When you have to refactor a system, different parts can fail in varied and unexpected ways. Architecture patterns could not work well in some situations, and many tradeoffs must be made about which parts to refactor first.

Mikado Method is a structured strategy to make significant changes to complex and large systems. Rather than getting caught up in the complexity of moving parts, analyzing the entire system in one large chunk, the Mikado Method lets you handle complex code a bit like you’d move furniture around in your home, one piece at a time [1].
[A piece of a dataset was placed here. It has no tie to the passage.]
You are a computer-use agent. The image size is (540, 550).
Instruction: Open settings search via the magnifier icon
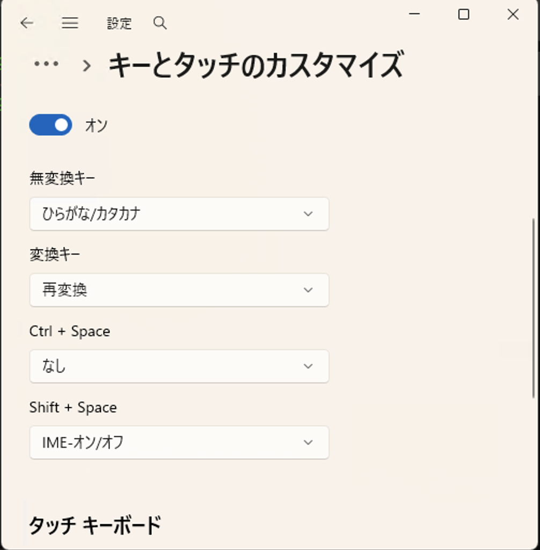tap(159, 23)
You need to do it one step at a time.

The key to the Mikado Method is removing the fewest obstacles at the time that you achieve real results, without breaking the code. Considering that Mikado Method is agnostic to the development approach used and works very well together with the iterative and feedback-intense approaches …

I think that Mikado Method could make a good fit with Chaos Engineering.

The Mikado Method helps to divide almost any problem into small and conquerable pieces. The four basic concepts of the Mikado Method could be extended with a step before to undo, that generates a chaos attack:

  • Set a goal [Mikado]: it is about that to achieve. The goal represents a starting point for the change and determines if the method has achieved success or not.
  • Experiment [Mikado and Chaos]: it is a procedure for discovering or establishing the validity of a hypothesis. It allows to verify that the changes apply to the code.
  • Visualization [Mikado]: it is about writing down the goal and the prerequisites necessary to achieve it. A graph is commonly used here.
  • Attack [Chaos]: it is about to break things on purpose to learn how to build resilience and reliability in the system. Some experiments include “packet-loss attacks” or “latency attacks
  • Undo [Mikado]: it is about to undo the changes if the experiment for implementing a goal has broken the system. After visualization of what should be changed in the system to avoid that outcome.

I hope that includes Chaos Engineering in the Mikado method can reduce the chaos while you are refactoring your system.

[1] Ellnestam Ola and Brolund Daniel. The Mikado Method. Manning.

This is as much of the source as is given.